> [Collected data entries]
-------

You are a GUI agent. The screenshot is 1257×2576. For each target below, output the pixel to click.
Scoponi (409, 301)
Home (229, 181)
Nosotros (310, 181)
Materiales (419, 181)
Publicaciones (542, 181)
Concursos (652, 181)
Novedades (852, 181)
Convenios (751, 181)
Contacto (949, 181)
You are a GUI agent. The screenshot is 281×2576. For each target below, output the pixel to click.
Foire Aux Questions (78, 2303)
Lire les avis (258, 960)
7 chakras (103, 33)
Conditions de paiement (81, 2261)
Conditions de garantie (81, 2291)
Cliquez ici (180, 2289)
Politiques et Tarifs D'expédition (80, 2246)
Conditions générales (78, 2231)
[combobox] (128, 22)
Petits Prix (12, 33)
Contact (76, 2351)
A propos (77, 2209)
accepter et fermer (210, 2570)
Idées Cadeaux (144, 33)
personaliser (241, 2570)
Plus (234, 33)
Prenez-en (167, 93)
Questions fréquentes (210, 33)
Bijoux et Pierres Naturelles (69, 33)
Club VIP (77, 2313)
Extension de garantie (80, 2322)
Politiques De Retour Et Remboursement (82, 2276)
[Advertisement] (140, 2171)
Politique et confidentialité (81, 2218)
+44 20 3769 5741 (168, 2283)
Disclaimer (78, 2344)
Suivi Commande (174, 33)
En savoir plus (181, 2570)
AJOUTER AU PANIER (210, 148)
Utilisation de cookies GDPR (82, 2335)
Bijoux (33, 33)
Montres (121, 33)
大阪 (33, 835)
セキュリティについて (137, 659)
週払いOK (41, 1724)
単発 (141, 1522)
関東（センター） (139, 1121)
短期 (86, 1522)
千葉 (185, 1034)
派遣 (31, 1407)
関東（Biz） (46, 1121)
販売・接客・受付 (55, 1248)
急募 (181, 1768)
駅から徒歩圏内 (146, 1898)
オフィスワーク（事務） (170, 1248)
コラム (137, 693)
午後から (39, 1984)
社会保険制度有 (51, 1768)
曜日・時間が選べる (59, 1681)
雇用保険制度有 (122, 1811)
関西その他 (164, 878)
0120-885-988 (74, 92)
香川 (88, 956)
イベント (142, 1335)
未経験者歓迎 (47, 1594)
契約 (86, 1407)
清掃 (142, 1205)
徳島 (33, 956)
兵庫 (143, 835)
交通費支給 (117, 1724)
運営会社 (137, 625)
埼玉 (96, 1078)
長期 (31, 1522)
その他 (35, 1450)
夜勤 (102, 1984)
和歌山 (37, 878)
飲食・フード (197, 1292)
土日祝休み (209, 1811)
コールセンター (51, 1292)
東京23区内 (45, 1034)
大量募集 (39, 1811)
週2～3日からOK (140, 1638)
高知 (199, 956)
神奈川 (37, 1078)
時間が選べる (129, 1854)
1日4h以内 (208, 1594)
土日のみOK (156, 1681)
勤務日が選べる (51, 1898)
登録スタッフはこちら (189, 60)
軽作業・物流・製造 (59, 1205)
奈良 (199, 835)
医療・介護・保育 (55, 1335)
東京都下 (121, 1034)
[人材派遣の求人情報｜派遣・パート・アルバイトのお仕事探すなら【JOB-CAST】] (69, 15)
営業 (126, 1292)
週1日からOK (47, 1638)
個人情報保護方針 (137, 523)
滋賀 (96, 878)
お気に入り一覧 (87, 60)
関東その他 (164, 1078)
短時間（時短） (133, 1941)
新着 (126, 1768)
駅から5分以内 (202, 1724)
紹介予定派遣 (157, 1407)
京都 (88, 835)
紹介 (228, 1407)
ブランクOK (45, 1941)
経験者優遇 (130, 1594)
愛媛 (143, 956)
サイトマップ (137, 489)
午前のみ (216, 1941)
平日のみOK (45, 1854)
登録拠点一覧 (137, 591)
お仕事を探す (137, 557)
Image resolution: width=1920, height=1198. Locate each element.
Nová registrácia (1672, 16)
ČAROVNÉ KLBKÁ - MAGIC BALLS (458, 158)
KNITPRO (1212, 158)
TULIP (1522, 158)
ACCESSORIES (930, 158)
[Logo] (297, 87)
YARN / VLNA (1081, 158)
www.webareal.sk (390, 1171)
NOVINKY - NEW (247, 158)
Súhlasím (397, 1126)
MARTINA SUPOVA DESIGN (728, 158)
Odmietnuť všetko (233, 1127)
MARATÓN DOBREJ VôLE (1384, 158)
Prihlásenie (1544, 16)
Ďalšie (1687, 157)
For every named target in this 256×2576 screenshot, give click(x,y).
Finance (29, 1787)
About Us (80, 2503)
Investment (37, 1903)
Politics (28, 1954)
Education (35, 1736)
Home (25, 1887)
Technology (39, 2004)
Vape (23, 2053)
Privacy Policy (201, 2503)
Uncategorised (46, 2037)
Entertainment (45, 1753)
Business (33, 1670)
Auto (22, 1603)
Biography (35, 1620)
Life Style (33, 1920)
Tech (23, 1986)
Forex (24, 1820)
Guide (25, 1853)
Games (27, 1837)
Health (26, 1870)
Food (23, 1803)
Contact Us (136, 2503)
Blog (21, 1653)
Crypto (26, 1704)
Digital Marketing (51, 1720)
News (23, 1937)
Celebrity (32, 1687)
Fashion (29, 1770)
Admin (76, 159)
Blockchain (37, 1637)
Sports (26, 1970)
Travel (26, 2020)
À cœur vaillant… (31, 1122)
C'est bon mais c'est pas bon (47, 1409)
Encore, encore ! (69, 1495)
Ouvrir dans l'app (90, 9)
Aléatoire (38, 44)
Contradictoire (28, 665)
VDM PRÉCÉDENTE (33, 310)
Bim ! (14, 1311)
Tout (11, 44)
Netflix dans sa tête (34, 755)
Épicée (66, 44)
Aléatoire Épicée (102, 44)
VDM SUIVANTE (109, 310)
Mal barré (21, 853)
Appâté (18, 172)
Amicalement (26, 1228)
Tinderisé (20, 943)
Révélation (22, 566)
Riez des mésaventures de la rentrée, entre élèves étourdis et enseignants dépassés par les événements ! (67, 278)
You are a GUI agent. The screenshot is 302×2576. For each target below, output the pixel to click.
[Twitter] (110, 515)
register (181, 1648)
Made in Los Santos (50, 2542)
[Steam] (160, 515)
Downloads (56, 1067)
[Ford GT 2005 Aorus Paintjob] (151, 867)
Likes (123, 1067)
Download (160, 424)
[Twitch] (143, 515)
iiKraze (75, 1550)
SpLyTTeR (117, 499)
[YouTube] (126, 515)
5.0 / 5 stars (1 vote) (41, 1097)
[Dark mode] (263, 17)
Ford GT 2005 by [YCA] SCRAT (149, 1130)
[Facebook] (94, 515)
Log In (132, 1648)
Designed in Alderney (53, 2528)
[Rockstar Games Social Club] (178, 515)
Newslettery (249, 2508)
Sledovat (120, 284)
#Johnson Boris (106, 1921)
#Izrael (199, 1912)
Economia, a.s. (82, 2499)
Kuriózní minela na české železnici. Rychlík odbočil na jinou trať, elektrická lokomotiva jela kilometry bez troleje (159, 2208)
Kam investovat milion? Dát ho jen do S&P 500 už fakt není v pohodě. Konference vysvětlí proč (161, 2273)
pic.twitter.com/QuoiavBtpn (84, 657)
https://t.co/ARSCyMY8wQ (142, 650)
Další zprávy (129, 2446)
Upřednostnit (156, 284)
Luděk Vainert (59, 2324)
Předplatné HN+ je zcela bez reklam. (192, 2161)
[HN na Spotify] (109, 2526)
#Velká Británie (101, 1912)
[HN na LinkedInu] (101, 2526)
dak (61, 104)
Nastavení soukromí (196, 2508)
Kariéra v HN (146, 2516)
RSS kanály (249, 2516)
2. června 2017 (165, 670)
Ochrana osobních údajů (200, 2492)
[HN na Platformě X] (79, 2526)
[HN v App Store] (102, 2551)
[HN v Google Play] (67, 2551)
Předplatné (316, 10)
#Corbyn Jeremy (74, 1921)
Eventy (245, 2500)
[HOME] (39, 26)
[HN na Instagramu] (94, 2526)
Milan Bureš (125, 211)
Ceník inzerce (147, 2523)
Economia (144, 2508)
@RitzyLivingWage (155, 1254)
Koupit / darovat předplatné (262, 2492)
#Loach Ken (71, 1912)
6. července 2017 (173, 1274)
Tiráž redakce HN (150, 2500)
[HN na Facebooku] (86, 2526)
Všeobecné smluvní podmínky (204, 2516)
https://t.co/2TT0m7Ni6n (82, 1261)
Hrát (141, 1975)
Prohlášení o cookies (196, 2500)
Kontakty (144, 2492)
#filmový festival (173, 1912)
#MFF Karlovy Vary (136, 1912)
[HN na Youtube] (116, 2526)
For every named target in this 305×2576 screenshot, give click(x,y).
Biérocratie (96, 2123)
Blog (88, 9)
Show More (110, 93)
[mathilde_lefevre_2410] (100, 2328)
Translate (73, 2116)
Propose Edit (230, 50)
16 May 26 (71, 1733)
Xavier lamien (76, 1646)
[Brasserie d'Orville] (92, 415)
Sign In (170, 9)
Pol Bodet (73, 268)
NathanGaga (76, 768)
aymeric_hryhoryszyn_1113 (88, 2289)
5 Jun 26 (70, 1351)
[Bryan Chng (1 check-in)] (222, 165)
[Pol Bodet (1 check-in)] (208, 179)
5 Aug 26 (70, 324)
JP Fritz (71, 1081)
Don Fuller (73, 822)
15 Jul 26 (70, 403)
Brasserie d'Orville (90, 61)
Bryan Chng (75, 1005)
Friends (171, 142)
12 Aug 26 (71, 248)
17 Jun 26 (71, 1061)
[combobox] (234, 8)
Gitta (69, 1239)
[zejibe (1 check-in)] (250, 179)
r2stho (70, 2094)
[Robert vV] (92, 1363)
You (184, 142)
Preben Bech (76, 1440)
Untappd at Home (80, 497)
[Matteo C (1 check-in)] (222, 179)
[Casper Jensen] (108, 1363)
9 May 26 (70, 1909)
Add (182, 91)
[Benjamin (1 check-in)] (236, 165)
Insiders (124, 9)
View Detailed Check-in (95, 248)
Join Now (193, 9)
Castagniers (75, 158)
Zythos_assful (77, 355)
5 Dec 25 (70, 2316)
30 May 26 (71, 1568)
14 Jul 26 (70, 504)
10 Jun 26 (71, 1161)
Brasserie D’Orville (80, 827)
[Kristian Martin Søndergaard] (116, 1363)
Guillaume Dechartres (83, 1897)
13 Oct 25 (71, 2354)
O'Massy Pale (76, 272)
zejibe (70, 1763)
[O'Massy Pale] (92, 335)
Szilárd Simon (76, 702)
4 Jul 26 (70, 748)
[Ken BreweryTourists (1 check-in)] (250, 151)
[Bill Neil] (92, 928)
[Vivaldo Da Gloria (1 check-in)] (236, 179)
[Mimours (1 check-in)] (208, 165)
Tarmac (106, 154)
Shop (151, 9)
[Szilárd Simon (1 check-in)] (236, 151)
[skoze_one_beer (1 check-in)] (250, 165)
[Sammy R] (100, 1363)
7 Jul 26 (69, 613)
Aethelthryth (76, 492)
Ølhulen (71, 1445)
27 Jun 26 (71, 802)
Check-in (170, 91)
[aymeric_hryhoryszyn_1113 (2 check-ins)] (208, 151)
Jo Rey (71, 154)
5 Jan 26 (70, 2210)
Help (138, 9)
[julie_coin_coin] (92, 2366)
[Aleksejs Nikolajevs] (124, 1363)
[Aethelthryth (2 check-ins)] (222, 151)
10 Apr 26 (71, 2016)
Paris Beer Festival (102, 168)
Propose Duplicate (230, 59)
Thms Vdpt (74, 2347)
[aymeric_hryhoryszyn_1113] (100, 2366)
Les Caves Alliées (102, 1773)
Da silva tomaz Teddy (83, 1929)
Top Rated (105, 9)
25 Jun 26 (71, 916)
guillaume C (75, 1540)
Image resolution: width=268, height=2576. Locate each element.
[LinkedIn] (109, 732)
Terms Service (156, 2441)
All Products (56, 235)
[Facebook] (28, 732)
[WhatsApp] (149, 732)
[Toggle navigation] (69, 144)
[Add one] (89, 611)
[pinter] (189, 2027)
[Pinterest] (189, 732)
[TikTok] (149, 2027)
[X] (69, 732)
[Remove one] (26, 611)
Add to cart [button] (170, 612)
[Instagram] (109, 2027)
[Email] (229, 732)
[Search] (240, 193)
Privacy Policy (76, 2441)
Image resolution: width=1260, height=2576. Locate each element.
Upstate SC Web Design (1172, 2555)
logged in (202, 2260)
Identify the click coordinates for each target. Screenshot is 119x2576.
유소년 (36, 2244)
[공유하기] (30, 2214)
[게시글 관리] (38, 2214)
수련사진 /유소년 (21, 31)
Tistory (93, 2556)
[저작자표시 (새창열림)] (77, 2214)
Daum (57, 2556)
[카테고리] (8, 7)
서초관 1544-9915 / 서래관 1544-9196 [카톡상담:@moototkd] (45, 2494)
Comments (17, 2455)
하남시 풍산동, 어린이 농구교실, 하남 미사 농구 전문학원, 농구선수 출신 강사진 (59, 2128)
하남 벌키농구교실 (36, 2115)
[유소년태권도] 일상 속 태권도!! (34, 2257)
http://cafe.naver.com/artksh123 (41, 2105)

-------

> [DIRECTIONS FOR THIS TASK] Quote the data above from the line containing "Předplatné (316, 10)" to the line containing "[Matteo C (1 check-in)] (222, 179)", inclusive, and stop.

> [OUTPUT]
Předplatné (316, 10)
#Corbyn Jeremy (74, 1921)
Eventy (245, 2500)
[HOME] (39, 26)
[HN na Instagramu] (94, 2526)
Milan Bureš (125, 211)
Ceník inzerce (147, 2523)
Economia (144, 2508)
@RitzyLivingWage (155, 1254)
Koupit / darovat předplatné (262, 2492)
#Loach Ken (71, 1912)
6. července 2017 (173, 1274)
Tiráž redakce HN (150, 2500)
[HN na Facebooku] (86, 2526)
Všeobecné smluvní podmínky (204, 2516)
https://t.co/2TT0m7Ni6n (82, 1261)
Hrát (141, 1975)
Prohlášení o cookies (196, 2500)
Kontakty (144, 2492)
#filmový festival (173, 1912)
#MFF Karlovy Vary (136, 1912)
[HN na Youtube] (116, 2526)
For every named target in this 305×2576 screenshot, give click(x,y).
Biérocratie (96, 2123)
Blog (88, 9)
Show More (110, 93)
[mathilde_lefevre_2410] (100, 2328)
Translate (73, 2116)
Propose Edit (230, 50)
16 May 26 (71, 1733)
Xavier lamien (76, 1646)
[Brasserie d'Orville] (92, 415)
Sign In (170, 9)
Pol Bodet (73, 268)
NathanGaga (76, 768)
aymeric_hryhoryszyn_1113 (88, 2289)
5 Jun 26 (70, 1351)
[Bryan Chng (1 check-in)] (222, 165)
[Pol Bodet (1 check-in)] (208, 179)
5 Aug 26 (70, 324)
JP Fritz (71, 1081)
Don Fuller (73, 822)
15 Jul 26 (70, 403)
Brasserie d'Orville (90, 61)
Bryan Chng (75, 1005)
Friends (171, 142)
12 Aug 26 (71, 248)
17 Jun 26 (71, 1061)
[combobox] (234, 8)
Gitta (69, 1239)
[zejibe (1 check-in)] (250, 179)
r2stho (70, 2094)
[Robert vV] (92, 1363)
You (184, 142)
Preben Bech (76, 1440)
Untappd at Home (80, 497)
[Matteo C (1 check-in)] (222, 179)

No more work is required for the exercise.